Lo de este fin de semana fue terriblemente temerario e irresponsable. Luego de vender un concierto con muchas luminarias, bienintencionadas luminarias, dejaron muy abonado el terreno para la “caravana humanitaria”. Seiscientas toneladas de alimentos y de drogas en la frontera colombiana, doscientas en la de Brasil, no sé cuántas desde Curazao, toda una ayuda humanitaria improvisada, dispuesta sin un plan, sin estrategia de distribución, sin la menor claridad de cómo pasarla al otro lado, dizque con la posibilidad inocente, o calculadamente ingenua, de cruzarla con una cadena de brazos espontáneos, caja a caja, fardo a fardo. Muy significativo que ni la Cruz Roja, ni la ONU aceptaran encargarse ante la evidencia de que no cumplía con ninguno de los tres requisitos del derecho internacional para estos casos: imparcialidad, neutralidad e independencia.

Entonces, unos pocos perdigones, unos cuantos fogonazos sobre un puente y, por supuesto, la reacción de los chafarotes de la Policía Bolivariana y de la muy siniestra Guardia Nacional, volvieron humo la ilusión de los víveres y los remedios para los desarrapados del Táchira, del Zulia, de Barinas, de Mérida, de Apure.

Es una infamia haber puesto a la gente común, la que padece hambre y problemas de salud, como carne de cañón, solo para alegar más tarde que el tirano no dejó entrar la ayuda a su pueblo, o para, peor aun, apostarle a alguna bala perdida que legitimara una acción armada “justa”. Finalmente hubo sesenta heridos, creo que ninguno de gravedad, y murieron dos indígenas venezolanos en Kumaracapai, frontera con Brasil; pero esos no cuentan. En los últimos quinientos años esos siempre son los que menos han contado.
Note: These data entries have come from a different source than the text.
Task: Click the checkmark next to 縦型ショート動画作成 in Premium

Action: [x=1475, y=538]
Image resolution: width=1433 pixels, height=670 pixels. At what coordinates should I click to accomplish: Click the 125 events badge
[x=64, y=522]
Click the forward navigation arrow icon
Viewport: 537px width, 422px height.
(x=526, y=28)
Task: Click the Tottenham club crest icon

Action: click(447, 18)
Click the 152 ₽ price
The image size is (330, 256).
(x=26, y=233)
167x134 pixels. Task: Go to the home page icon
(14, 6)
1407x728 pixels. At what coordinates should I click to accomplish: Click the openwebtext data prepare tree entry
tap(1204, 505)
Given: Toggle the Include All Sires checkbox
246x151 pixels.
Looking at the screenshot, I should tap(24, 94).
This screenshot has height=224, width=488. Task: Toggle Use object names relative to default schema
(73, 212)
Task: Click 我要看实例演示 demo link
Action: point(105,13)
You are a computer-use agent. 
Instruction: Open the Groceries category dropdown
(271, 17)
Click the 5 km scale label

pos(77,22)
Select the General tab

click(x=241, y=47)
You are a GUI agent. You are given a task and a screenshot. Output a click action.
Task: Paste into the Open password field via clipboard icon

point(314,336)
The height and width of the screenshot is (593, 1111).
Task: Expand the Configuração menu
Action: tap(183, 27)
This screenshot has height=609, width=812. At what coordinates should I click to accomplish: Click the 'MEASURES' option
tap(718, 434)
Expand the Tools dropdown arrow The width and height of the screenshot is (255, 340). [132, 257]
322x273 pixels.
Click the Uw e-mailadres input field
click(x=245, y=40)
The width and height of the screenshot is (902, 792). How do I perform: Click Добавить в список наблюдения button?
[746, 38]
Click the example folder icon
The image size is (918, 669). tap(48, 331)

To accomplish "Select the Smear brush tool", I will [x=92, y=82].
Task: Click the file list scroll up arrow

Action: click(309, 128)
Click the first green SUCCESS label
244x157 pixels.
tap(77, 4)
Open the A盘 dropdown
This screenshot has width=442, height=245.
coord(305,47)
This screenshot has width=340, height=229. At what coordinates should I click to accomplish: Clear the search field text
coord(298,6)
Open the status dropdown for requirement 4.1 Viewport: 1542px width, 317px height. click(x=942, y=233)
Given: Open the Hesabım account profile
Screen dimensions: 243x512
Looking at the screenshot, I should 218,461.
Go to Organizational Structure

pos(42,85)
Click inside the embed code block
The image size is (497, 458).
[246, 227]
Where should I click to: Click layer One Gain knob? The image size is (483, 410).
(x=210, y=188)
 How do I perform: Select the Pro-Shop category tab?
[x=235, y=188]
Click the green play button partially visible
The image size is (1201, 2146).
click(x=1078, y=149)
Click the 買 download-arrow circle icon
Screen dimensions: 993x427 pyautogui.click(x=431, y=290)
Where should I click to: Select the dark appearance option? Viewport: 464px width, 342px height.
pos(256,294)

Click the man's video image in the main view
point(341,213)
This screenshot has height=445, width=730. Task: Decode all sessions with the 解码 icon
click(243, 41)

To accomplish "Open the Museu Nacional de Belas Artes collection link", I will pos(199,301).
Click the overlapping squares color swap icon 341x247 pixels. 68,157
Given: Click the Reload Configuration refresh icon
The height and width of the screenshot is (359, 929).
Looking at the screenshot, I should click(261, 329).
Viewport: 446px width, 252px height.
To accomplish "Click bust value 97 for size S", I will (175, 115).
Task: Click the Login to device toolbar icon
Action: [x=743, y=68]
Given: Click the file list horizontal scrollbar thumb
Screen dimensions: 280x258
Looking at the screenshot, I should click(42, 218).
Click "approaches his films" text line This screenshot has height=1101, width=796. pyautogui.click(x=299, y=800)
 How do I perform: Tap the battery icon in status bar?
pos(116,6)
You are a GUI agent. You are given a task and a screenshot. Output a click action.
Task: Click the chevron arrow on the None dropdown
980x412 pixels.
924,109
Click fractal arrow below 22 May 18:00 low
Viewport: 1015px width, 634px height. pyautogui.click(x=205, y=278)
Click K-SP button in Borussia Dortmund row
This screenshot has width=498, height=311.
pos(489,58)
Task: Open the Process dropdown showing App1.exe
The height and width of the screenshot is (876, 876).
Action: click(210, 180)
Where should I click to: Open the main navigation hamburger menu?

El presidente colombiano encontró en esta sucesión de circos y sainetes la oportunidad de sacudirse de las críticas por ser un papanatas, superficial, inepto para el cargo, marioneta, que le costaron seis meses de imagen negativa, y hoy sus niveles de aceptación suben como espuma. Y en Blu Radio todas las mañanas, y en RCN y en El Tiempo se explayan para destacar su impresionante liderazgo.

No sé si cuando esta columna se publique ya habrá caído el dictador, porque lo reportado era que ya iban como setenta militares insurrectos (de no mucho rango, creo), quienes juraron lealtad a Guaidó, ese líder providencial sacado del sombrero del mago de la noche a la mañana. Si así fue, Guaidó debe estar más asustado que Duque cuando en agosto pasado, de sopetón, se ganó la presidencia y tuvo que enfrentar la realidad de gobernar esta otra Venezuela, la de la margen izquierda del Orinoco y del Arauca.